| Fragmento proporcionado |
Eduardo Blandón

La avaricia es quizá el pecado capital más importante compartido por los políticos de casi de todos los rincones del mundo. Ese afán desmedido por las riquezas que los conduce a conductas dementes y ridículas. La insatisfacción hecha carne. El sentido profundo y permanente de siempre querer más. Refirámonos a algunos casos.

Veamos el ejemplo de Roxana Baldetti. Sin duda cuando hizo el ridículo en el lago de Amatitlán, invitando a periodistas a comer mojarras, posterior al milagro de aguas limpias, ya había amasado fortuna. Su saqueo ya era de colección y antología. Pero siempre quiso más. Y para ello, no le bastó hacer de payasa, oler las aguas del lago, hablar disparates ni proponer una fórmula marca “acme”. La idea era satisfacer su instinto de poder y obtener riqueza sin escrúpulo.

Consideremos a Pérez Molina. Cuando amarraba negocios con Monzón y Baldetti, ya guardaba millones como producto de la mafia en la campaña electoral, y quizá desde mucho antes (su pasado, como se sabe, es oscuro). Sin embargo, nunca escatimó estafar al Estado a través de atracos donde dejaba constancia (confiado que era) de cada una de sus acciones delincuenciales.

Y así se puede continuar con los nombres. No importa ser cafetalero ni banquero, siempre se quiere más. ¿Presidente del Congreso? Igual, hay que saquear a través de tranzas y plazas fantasma. ¿Dueños de televisoras y/o medios impresos o radiales? La convicción es la misma: estafar. El prurito de riqueza es desmedido, ilimitado y voraz. El avaro es un enfermo que merece ser confinado a una clínica o a una bartolina.

| Extracto de datos |
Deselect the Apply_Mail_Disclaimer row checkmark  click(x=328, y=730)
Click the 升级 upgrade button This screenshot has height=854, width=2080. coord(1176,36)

| Consigna |
Copia el fragmento sobre la avaricia entre "Consideremos a Pérez" y "a una bartolina.", ambos incluidos, y sustituye "estafar" por "defraudar". El listado no hace falta para resolver la consigna.

| Solución |
Consideremos a Pérez Molina. Cuando amarraba negocios con Monzón y Baldetti, ya guardaba millones como producto de la mafia en la campaña electoral, y quizá desde mucho antes (su pasado, como se sabe, es oscuro). Sin embargo, nunca escatimó defraudar al Estado a través de atracos donde dejaba constancia (confiado que era) de cada una de sus acciones delincuenciales.

Y así se puede continuar con los nombres. No importa ser cafetalero ni banquero, siempre se quiere más. ¿Presidente del Congreso? Igual, hay que saquear a través de tranzas y plazas fantasma. ¿Dueños de televisoras y/o medios impresos o radiales? La convicción es la misma: defraudar. El prurito de riqueza es desmedido, ilimitado y voraz. El avaro es un enfermo que merece ser confinado a una clínica o a una bartolina.